26 MAY 2015 :: Things that can't be avoided.

I am still working to find out my health issues, and do the best I can in the midst of them. 

In my new encounters with the local senior center, I am looking at other elderly people in a different way, wondering what health issues they have and how they cope with them. 
  • Are they in hidden pain? 
  • Do they stay home because they are too ill to go out? 
  • Is there anything that can change what our body tells us we can't do? 
  • Is the future a daily wait for that final day when we meet GOD?
  • Will we all be forced to die because we cost too much to be kept alive?
Who thinks of these things when nothing is wrong?  No one, I am sure.  :-)   We are too busy with other things.

When I started using one of those weekly pill dispensers, I called it my first one.
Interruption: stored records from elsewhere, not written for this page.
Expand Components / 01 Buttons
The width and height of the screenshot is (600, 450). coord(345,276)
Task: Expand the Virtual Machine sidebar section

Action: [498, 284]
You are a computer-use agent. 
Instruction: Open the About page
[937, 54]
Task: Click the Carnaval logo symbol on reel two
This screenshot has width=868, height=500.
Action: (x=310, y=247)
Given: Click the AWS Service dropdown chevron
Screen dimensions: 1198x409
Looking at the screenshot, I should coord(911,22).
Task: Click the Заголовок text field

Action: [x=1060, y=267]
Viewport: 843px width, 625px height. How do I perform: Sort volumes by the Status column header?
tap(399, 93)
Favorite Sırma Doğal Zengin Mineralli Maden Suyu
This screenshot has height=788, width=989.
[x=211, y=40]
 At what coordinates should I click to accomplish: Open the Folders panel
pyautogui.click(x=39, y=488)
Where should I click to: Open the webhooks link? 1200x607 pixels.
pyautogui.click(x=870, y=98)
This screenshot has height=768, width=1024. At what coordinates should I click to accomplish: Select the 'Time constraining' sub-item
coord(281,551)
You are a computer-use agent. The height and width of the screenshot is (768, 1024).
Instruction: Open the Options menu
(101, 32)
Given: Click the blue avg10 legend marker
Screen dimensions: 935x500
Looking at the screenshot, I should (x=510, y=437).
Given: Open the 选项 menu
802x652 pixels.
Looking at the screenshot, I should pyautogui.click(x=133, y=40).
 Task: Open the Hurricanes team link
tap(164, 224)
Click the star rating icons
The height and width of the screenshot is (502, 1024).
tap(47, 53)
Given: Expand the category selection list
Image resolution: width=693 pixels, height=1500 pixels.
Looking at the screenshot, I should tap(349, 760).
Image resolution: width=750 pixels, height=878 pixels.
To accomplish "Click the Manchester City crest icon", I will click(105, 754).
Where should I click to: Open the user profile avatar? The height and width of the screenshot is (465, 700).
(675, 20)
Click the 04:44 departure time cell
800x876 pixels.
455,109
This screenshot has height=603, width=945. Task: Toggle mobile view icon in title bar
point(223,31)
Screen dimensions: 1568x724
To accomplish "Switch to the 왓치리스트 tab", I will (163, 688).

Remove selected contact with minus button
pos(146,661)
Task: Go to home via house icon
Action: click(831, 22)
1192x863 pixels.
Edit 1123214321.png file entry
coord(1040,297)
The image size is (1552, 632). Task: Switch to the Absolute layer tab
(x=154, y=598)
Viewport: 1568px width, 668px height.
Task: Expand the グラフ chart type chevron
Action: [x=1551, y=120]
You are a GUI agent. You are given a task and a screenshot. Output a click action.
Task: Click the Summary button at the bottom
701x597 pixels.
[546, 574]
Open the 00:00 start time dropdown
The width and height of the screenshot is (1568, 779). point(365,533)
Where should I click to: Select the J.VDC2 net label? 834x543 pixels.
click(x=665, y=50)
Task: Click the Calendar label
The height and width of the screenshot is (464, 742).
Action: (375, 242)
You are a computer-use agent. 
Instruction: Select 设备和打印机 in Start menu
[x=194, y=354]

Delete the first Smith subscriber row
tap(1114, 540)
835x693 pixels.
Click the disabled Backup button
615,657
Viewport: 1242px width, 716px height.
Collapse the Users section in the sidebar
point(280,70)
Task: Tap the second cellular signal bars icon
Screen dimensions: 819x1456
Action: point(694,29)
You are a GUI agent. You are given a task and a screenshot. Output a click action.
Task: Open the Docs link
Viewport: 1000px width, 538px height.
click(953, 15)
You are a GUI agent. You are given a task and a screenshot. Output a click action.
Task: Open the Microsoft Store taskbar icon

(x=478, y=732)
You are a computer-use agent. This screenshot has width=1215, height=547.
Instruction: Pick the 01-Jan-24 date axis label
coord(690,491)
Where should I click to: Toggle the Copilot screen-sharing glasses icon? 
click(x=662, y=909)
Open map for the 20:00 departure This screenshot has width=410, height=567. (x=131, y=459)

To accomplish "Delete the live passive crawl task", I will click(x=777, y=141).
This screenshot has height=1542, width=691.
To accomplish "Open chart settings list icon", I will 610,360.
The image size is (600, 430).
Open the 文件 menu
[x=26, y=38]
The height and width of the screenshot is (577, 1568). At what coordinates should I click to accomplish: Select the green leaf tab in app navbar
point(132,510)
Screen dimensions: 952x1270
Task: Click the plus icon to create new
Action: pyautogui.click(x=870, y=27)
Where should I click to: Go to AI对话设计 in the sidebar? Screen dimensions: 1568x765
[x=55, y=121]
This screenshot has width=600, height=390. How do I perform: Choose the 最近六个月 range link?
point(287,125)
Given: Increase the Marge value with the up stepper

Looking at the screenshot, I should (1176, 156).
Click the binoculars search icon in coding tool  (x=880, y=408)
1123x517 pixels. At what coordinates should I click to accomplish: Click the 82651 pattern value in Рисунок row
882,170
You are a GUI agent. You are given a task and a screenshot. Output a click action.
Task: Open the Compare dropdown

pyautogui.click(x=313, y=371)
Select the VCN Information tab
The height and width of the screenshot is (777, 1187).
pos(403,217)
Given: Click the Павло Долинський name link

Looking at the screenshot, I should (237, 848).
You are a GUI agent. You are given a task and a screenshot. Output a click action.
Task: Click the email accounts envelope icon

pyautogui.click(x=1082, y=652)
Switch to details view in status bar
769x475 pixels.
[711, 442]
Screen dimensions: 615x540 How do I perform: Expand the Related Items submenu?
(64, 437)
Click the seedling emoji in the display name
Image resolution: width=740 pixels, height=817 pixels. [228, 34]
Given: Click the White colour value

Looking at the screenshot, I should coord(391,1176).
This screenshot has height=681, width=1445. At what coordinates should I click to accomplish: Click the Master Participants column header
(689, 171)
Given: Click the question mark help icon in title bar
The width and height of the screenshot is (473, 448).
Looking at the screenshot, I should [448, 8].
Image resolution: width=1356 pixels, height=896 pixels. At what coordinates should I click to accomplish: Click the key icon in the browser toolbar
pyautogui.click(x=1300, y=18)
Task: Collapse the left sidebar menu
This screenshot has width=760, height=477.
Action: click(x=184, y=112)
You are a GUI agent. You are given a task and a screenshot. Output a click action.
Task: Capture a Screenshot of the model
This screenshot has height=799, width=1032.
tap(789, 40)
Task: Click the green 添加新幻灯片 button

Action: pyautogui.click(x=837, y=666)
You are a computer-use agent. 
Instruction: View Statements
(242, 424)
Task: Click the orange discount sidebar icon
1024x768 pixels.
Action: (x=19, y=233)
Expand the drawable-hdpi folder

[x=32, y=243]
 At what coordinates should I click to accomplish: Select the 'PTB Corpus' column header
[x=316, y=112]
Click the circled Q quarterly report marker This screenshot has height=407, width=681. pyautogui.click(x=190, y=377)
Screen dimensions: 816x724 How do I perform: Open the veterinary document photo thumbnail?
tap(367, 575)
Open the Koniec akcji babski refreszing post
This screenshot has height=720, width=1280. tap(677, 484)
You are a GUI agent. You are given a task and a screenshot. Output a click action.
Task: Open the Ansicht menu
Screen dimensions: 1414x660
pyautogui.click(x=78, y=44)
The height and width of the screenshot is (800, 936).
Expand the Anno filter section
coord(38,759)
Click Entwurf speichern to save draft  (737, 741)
I was taking vitamins with it.  I recently received a new one when picked up my medicine refills... I call it the GIANT version... and I suppose there will be a COLOSSAL size.  I don't know if I like that idea.

I have come to realize that health problems can't be avoided at this point in my life.  I can try to make my health as good as it can be, but I can't make all my health problems disappear.  Becoming more and more sedentary, my weight increasing to a place I don't like it to be, not being able to go to doctors, not being able to work, not looking like I had these problems to cope with, and all the general issues that go with decreasing health.  It has been quite a difficult time for me.  I am sure it is similar to the changes that age brings to every life.

I have missed my healthy days... being able to walk long distances, ride a bike, carry my groceries without thinking I am going to have a heart attack.  I keep trying to revive my past, but haven't discovered the path there yet.  I'm still looking for the best foods I can afford, the best exercise I can accomplish.  I dream I will one day be thin again.  :-)

It isn't so bad getting older in years... I just hate this new challenge to be as healthy as I can be when my body isn't working as good as I want it to.